* [Problem to solve]:
In the entries below, find each line with the word "screenshot" and pull it out.
(Exercise material)
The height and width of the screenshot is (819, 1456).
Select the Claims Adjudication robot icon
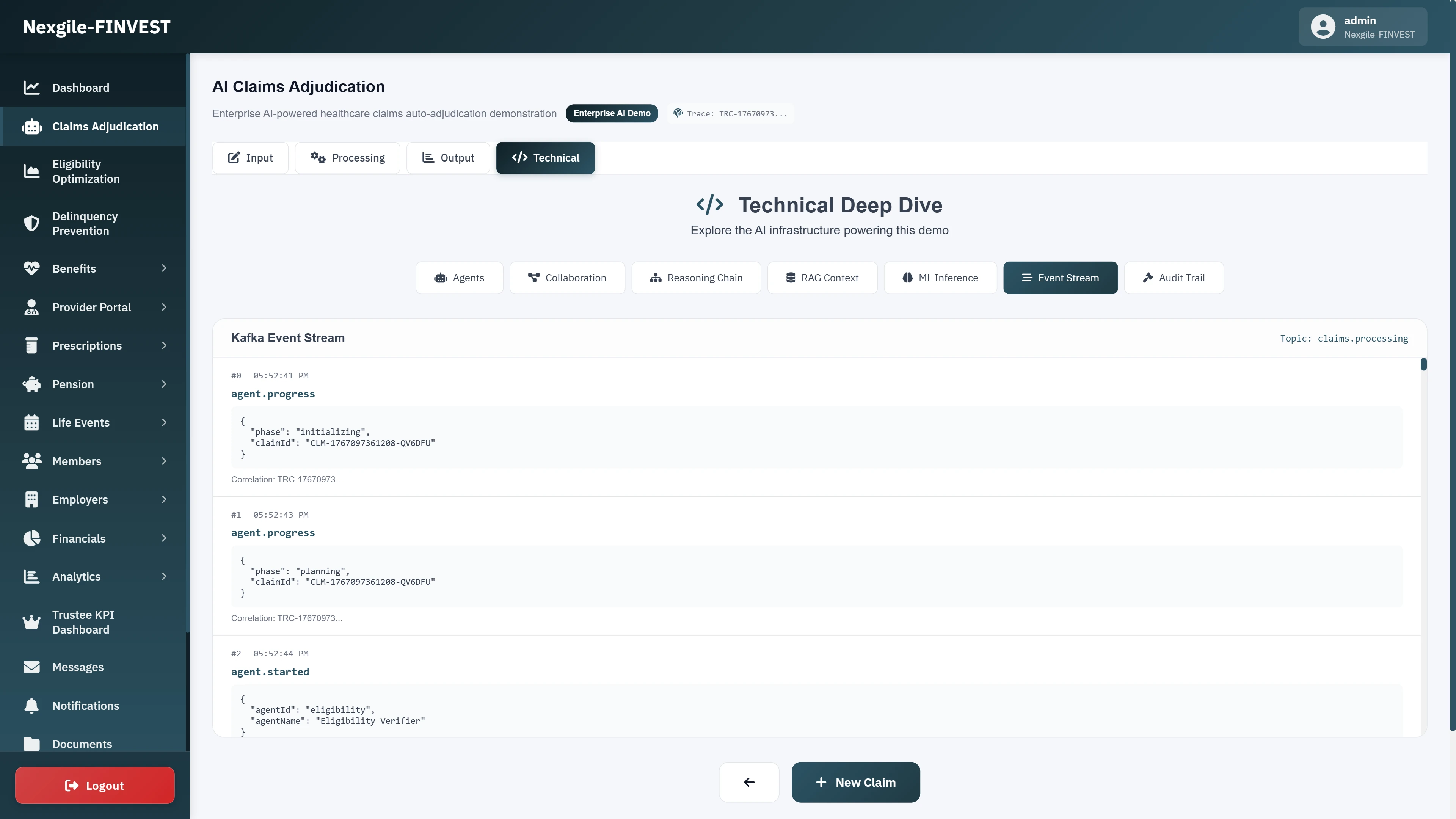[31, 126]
(End Exercise material)
(Exercise material)
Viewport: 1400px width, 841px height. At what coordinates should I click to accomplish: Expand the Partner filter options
(End Exercise material)
(Exercise material)
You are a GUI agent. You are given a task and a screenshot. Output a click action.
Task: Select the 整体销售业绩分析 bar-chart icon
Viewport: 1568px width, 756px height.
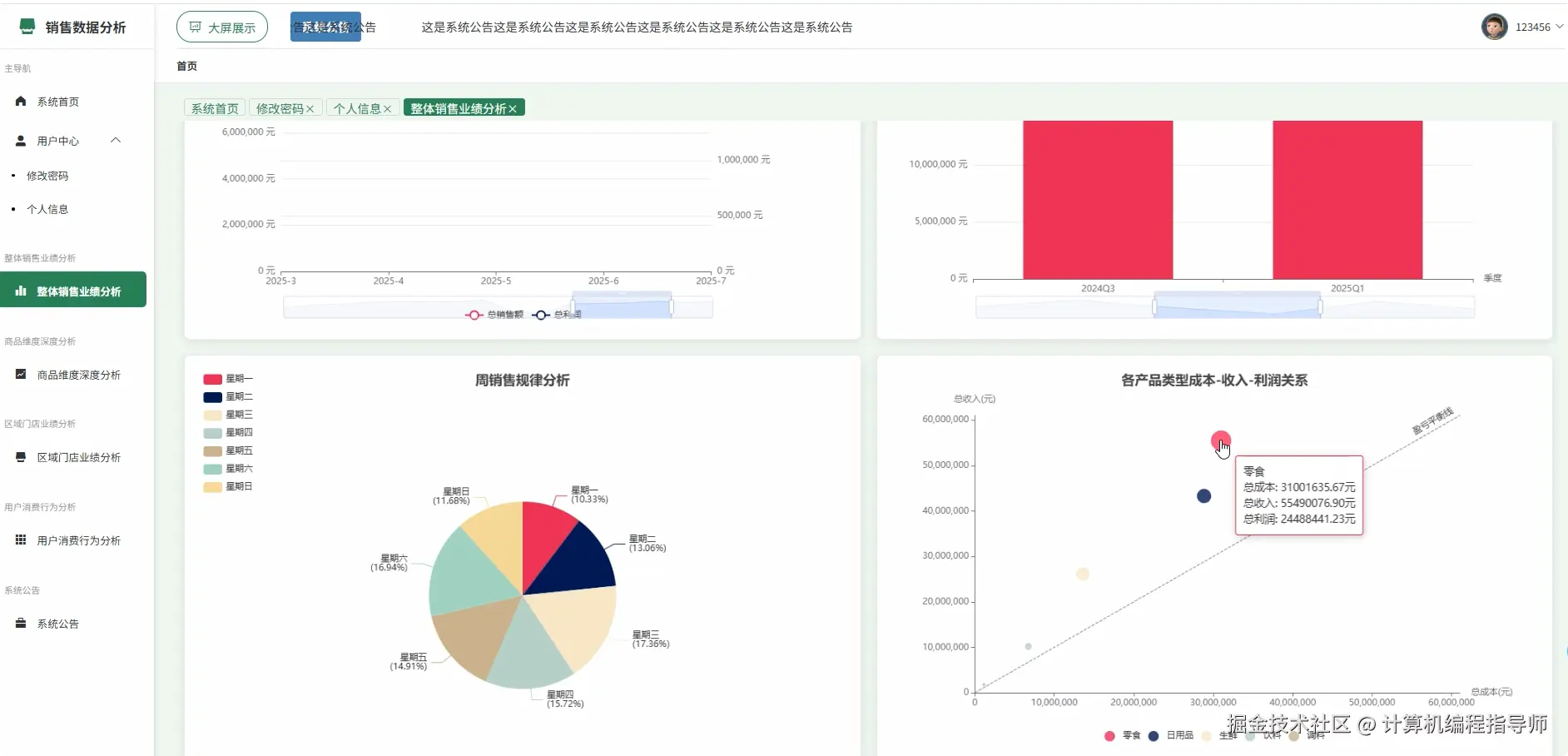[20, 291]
(End Exercise material)
* [Task response]:
The height and width of the screenshot is (819, 1456).
You are a GUI agent. You are given a task and a screenshot. Output a click action.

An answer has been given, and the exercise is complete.